I actually had some fun with 'The House by the Cemetery,' especially early on, but it unfortunately didn't last. Even ignoring the laughably poor scripting, there is still a lack of creativity in the plot and even the kills themselves. Sure they're gory but… that's about it. Admittedly, as I stated earlier, I'm not much of a fan of films like this, but I can still appreciate a good, tense, and entertaining horror flick. As my first introduction to Fulci's particular brand of gruesome terror, 'The House by the Cemetery' has left me underwhelmed. Big fans of gory carnage should definitely check this out, but others will likely find little appealing about this classic entry into Italian horror. If you do watch the film, however, I must strongly recommend that you mute the sound every time Bob opens his mouth. That is, if you value your sanity.

The Blu-ray: Vital Disc Stats

Blue Underground brings 'The House by the Cemetery' to Blu-ray on a BD-50 disc housed in a standard case. After some warnings and logos the disc transitions to a standard menu.

Video Review


The movie is provided with a 1080p/AVC MPEG-4 transfer in the 2.35:1 aspect ratio. Fulci brings a certain kind of macabre artistry to the film's gory style, and that visual creativity is preserved nicely in this video presentation.

The print is in good shape with a few specks here and there. A light to moderate layer of grain is visible throughout. With that said, the grain does have an occasionally static quality and textures can also look slightly blurry in motion in a few isolated incidents. Thankfully, this really doesn't detract much from the video, and with the exception of a few soft shots, detail is actually quite strong with pleasing clarity and depth.

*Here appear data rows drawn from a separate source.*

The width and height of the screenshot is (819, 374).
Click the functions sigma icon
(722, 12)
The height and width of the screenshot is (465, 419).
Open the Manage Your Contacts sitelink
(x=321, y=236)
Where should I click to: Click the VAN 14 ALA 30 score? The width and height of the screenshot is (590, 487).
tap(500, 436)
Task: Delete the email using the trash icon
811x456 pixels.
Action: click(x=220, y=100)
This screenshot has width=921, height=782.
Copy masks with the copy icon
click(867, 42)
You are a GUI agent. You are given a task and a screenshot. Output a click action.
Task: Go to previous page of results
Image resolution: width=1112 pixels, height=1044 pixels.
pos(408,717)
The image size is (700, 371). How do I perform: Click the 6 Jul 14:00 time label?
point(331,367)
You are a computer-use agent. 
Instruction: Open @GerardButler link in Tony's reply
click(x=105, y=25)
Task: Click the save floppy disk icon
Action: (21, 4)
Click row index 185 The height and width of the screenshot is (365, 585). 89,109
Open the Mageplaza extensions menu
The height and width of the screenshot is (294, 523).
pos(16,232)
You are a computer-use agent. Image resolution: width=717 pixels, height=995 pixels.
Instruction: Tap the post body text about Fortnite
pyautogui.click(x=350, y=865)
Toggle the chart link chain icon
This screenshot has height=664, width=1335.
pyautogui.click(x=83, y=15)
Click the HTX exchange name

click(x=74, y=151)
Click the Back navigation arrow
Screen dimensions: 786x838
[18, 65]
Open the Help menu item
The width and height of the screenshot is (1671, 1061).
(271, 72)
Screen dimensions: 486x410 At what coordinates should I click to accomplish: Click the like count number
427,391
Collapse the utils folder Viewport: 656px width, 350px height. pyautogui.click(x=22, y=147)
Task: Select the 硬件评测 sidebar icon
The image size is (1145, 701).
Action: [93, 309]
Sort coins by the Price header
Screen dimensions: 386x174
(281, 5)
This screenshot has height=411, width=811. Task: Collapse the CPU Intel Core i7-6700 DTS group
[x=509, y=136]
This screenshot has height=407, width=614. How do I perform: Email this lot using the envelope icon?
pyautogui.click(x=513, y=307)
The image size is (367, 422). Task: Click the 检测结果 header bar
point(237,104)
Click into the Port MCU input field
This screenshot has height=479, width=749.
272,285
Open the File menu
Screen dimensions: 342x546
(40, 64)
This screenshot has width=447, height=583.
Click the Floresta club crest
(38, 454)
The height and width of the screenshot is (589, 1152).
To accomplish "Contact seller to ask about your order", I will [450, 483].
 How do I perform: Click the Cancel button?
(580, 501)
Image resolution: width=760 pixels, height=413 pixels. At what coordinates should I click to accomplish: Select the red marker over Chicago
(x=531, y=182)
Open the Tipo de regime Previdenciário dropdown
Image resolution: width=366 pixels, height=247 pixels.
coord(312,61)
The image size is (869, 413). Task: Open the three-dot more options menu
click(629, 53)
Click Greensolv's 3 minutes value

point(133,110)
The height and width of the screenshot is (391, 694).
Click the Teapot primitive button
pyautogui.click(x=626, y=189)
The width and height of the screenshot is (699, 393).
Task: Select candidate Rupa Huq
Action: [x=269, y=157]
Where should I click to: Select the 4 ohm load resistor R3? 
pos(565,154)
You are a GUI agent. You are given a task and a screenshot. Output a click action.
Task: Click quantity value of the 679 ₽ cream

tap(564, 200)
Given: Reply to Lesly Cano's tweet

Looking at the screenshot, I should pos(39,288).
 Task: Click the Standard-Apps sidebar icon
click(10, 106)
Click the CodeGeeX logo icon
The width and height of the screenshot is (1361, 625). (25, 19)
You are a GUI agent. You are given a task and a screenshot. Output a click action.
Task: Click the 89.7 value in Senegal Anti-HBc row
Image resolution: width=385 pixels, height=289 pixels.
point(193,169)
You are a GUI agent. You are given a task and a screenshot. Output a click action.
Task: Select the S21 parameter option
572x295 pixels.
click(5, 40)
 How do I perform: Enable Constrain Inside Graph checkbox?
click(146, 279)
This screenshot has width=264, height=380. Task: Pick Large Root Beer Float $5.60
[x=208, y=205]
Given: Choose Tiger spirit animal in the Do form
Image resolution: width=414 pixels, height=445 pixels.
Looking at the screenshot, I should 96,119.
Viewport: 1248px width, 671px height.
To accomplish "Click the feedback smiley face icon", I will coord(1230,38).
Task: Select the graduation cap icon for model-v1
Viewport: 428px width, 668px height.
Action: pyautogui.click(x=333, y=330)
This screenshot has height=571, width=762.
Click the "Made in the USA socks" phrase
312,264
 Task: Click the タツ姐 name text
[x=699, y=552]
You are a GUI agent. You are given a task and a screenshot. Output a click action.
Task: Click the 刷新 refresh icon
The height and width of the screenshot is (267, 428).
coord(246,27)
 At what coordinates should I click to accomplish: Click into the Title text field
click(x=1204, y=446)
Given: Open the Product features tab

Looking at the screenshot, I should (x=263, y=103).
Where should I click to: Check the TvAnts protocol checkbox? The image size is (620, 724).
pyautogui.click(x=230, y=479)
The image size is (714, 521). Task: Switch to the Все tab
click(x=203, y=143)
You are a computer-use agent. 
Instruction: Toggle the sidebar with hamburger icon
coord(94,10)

Fulci uses an interesting, almost dreamlike palette of pastel hues, and colors are nicely saturated giving all that blood and gore some gruesome pop. Black levels are solid and contrast is fine.

With surprisingly good clarity and colors, 'The House by the Cemetery' looks quite good on Blu-ray. Unfortunately, some static grain is apparent from time to time, but while a bit odd and certainly not ideal, I didn't really find it to hinder the presentation significantly.

Audio Review


The audio is presented in an English DTS-HD MA 2.0 track and an Italian Dolby Digital mono track with optional English SDH, French and Spanish subtitles. This is a solid but unimpressive mix that does a decent job of complementing the visuals with an eerie score and appropriately screeching effects.

Speech is clean and crisp with no crackles. Separation across the two channels of audio is OK but unremarkable, offering some directional effects when appropriate. Dynamic range is mostly good, with even the shrillest screeches and screams coming through without distortion. With that said, the film's score does carry a slightly strained quality at times that lacks substantial depth. Various effects throughout bolster the gruesome visuals with equally stomach churning sounds, but fidelity is only average. Bass has some marginal presence in a few of the more tense moments and balance between dialogue, effects, and music is fine.

The audio is perfectly acceptable and works well with the visual presentation. Though not terribly immersive, this is a seemingly accurate aural representation of the movie.

Special Features


Blue Underground has put together a nice assortment of extras, including some retrospective interviews with the cast and crew. All of the special features are presented in 1080p with Dolby Digital 2.0 sound and hardcoded English subtitles (for the Italian portions only) unless noted otherwise.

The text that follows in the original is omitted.